Apropos of Nothingness and the Misinterpretation of Woody Allen. (Or: How Millennials Never Stopped Worrying About Total Fucking Bullshit.)

 


 Woody Allen…

 One of the great filmmakers and comedy writers of the last 50 years finally sets the record straight on himself, his career, his films, his love of sports and music, and the many misconceptions about himself and his life.  The book is called Apropos of Nothing, published this past March by Arcade/Skyhorse Publishing.  And this book is entirely Woody Allen’s voice, being that Allen is an accomplished writer, no ghost-writer BS in this, no fancy PR stunts (although there is certainly some damage control).  Arcade did the right thing publishing it so quickly after the spineless captain’s mutiny by ghost ship Hachette.  Hachette, who refused to publish it, after having committed to doing just that, instead still has one of their notable autobiographies, a little book written by a famously genocidal Austrian in 1925 called “Mein Kampf”, the wild philosophical ramblings of… yeah, exactly.   Hachette still publishes “Mein Kampf”.  It’s funny when it sinks in. 
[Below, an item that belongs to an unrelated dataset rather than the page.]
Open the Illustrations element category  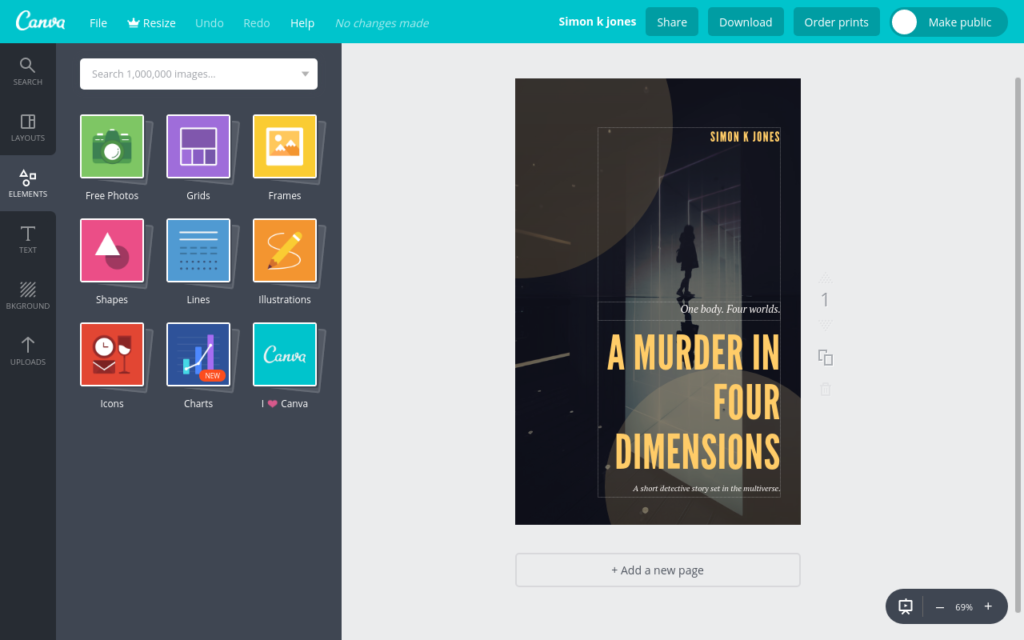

In Apropos of Nothing, Allen writes that he doesn’t like his own films too much, kind of his usual self-deprecation, but the facts of his life are told simultaneously as objectively and as subjectively as one might be able to, when having to depict and do justice to one’s own life – and by “do justice” Allen has certainly had his share of pitchforks and torches thrust at him, mob justice, almost exclusively in the increasingly wasted cultural wasteland of the USA.   Woody Allen’s movies speak for themselves – honest, direct, plumbing our collective psychology, and laying bare with a 49-film body of work how troubled, desperate, and checkered human history really is, mostly via comedy.  Anyone who knows his films and has absorbed some of the humanity therein knows why all of the best actors always wanted to be in Woody Allen’s films.  Allen has not only written some of the better small-budget films since he started his one-a-year schedule 50 years ago, but he has consistently had among the best roles for women, in an industry not great at all for women, by and large.  He also paid women the same as the male actors.  And Allen has also had a proportionate and healthy number of women on his crews and his post-production teams, for the vast majority of his career.  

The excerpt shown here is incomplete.